And since doing that, our listenership has gone SKY HIGH. There is a lot of more listening coming from schools now, based on what StatCounter is telling me. Since Live

365 stations have to launch through the web site, I figured out where to put the StatCounter code in the Broadcaster Comments section on the station page, so that whenever someone goes there to launch the broadcast, the code is executed, and StatCounter records that information where I then log in and examine the logs.

From this I do see a lot of people listening from public agencies, such as schools, government offices, and the like.
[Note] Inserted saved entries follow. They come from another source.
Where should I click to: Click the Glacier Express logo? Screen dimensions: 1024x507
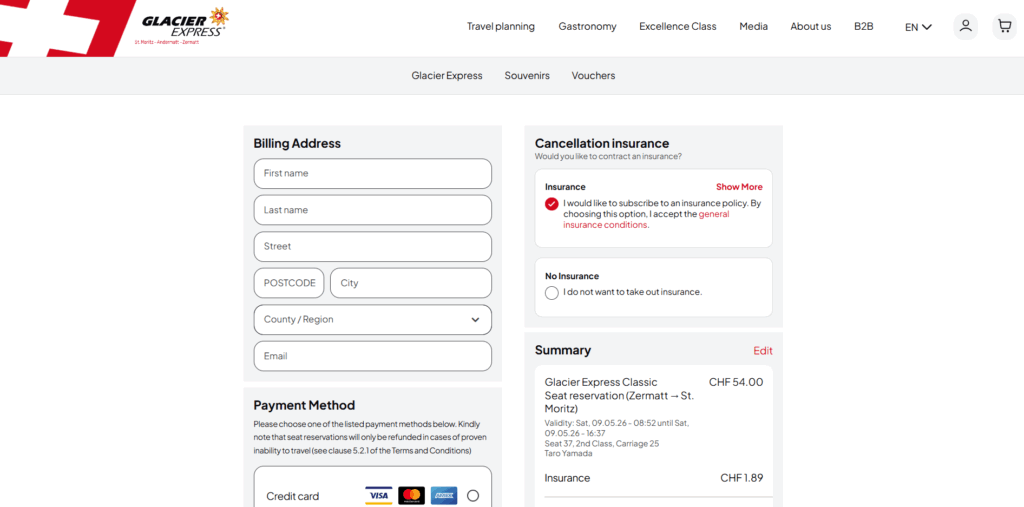tap(183, 25)
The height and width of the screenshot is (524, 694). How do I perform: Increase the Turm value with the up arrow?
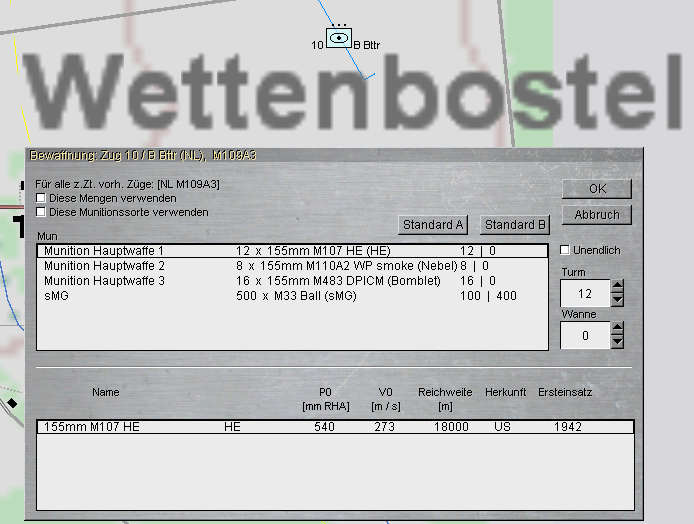point(617,287)
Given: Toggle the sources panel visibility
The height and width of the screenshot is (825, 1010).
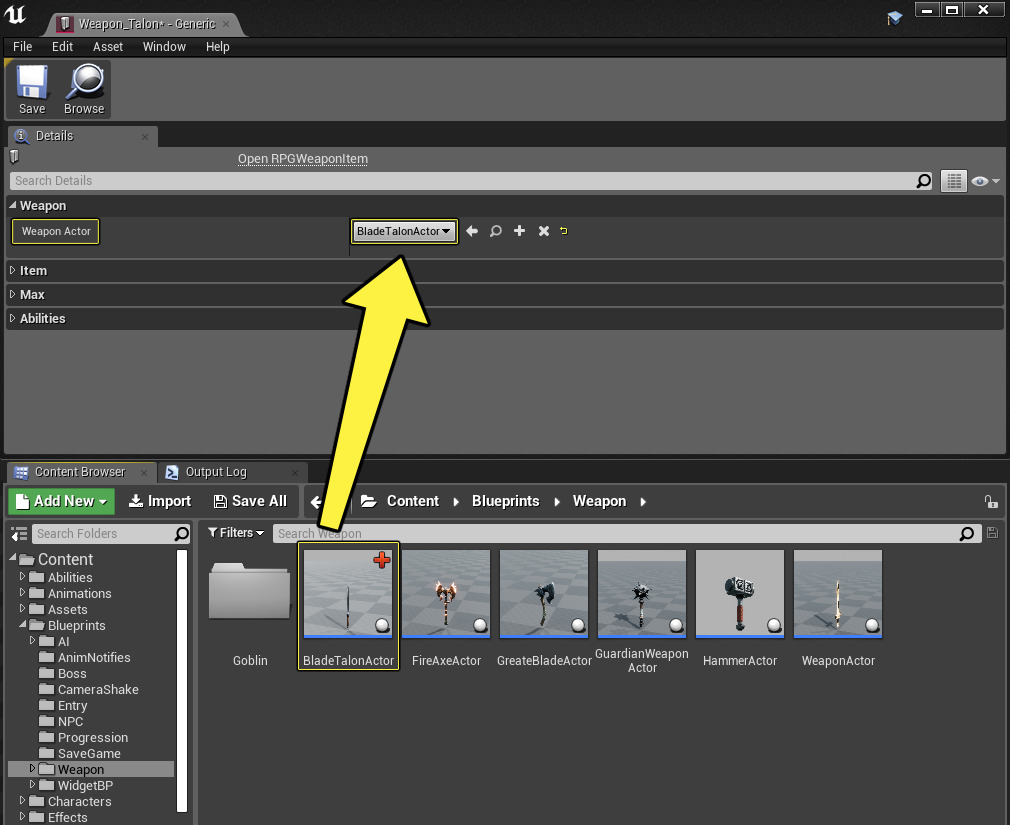Looking at the screenshot, I should [x=19, y=534].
I see a lot of listening, particularly when Christmas music is running, at all kinds of private firms, such as doctor's offices of every type. People listen to us in real estate offices, accountingfirms, banks, law offices, consulting firms, graphic design firms, and much much more.

The Christmas music we are playing through Christmas has, so far, turned out to be very popular, and our listennership has gone sky high, especially in offices all over the globe.

They are tuning in, not only in the United States and Australia, but in Canada, Sweden, Britain, and Germany, and in large numbers. With our Christmas music programme, we have become a hit in offices all over the globe.

Reply to
Chilly8

Maybe you've misunderstood my post/questions - we're on the same side. Any reasonable firewall admin could spot this in a few seconds if it took that long.

Reply to
Leythos

WebSense is only one small path to blocking you.

Since your site has no valid reason to be connected too, it's blocked by default in our networks, period.

So, it doesn't matter if it's "Known" or if you have a "Proxy", it's blocked by DEFAULT, period, end of story.